The request:
In the cruise report below, what length is given for the RV Ocean Surveyor?
=== Text segment ===
RV OCEAN SURVEYOR CRUISE O1-02-GM
BATHYMETRY AND ACOUSTIC
June 8, through June 28, 2002
Iberia, LA to Iberia, LA
Jonathan D. Beaudoin1, James V. Gardner2, John E. Hughes Clarke1
New Brunswick, Fredericton, NB
Open-File Report OF02-410
Conducted under a Cooperative Agreement between the US Geological Survey and the Ocean Mapping Group, University of New Brunswick, Canada
This report is preliminary and has not been reviewed for conformity with U.S. Geological Survey editorial standards or with the North American Stratigraphic Code. Use of trade, product, or firm names in this report is for descriptive purposes only and does not imply endorsement by the U.S. Government.
The Kongsberg Simrad Systems
Following the publication of high-resolution multibeam echosounder (MBES) images and data of the Flower Gardens area of the northwest Gulf of Mexico outer continental shelf (Gardner et al., 1998), the Flower Gardens Banks National Marine Sanctuary (FGBNMS) and the Minerals Management Service (MMS) have been interested in additional MBES data in the area. A coalition of FGBNMS, MMS, and the US Geological Survey (USGS) was formed to map additional areas of interest in the northwestern Gulf of Mexico (Fig. 1) in 2002. The areas were chosen by personnel of the FGBNMS and the choice of MBES was made by the USGS. MMS and FGBNMS funded the mapping and the USGS organized the ship and multibeam systems through a Cooperative Agreement between the USGS and the University of New Brunswick.
The University of New Brunswick (UNB) contracted the RV Ocean Surveyor and the EM1000 MBES system from C&C Technologies, Inc., Lafayette, LA. C&C personnel oversaw data collection whereas UNB personnel conducted the cruise and processed all the data. USGS personnel were responsible for the overall cruise including the final data processing and digital map products.
The objective of the cruise was to map 7 regions of interest (Fig. 2) to MMS and the FGBNMS
There are several different brands of high-resolution MBES systems that are appropriate for shallow-water surveys. After a review of the currently available systems, a Kongsberg Simrad EM1000 system was chosen for this cruise because; (1) its operating frequency is compatible with the depths of interest, (2) it has the ability to map large areas at high speed without compromising data quality and, most importantly, (3) it has the ability to simultaneously produce high-resolution, calibrated acoustic-backscatter imagery. For this survey, we used an EM1000 system owned and operated by C&C Technologies, Inc., Lafayette, LA, installed aboard the 102-ft RV Ocean Surveyor (Fig. 3). The transducer is mounted on a rigidly attached boom which was lowered through a moon pool in the hull of the ship (Fig. 4).
=== Recorded information ===
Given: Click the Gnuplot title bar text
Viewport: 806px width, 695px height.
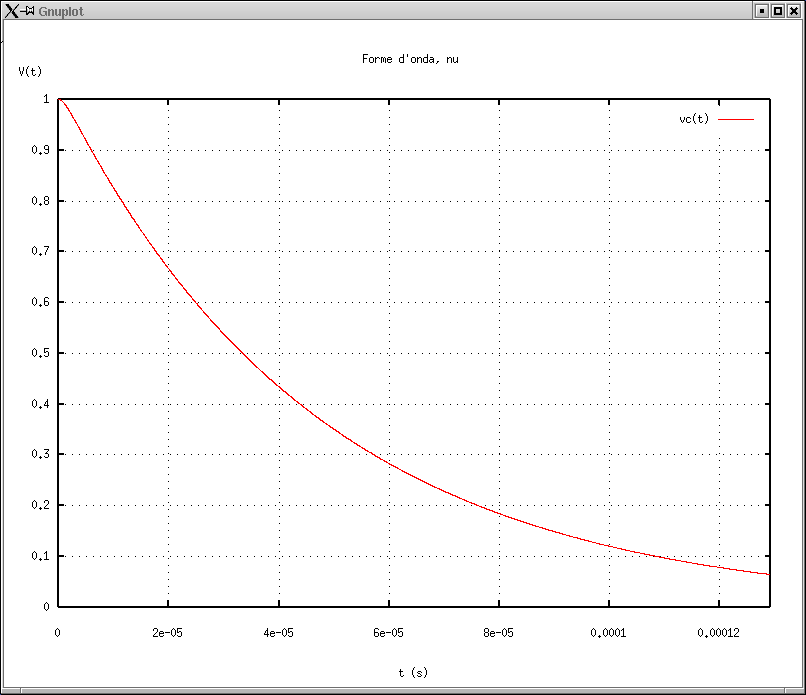Looking at the screenshot, I should 61,11.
===
Task answer:
102 feet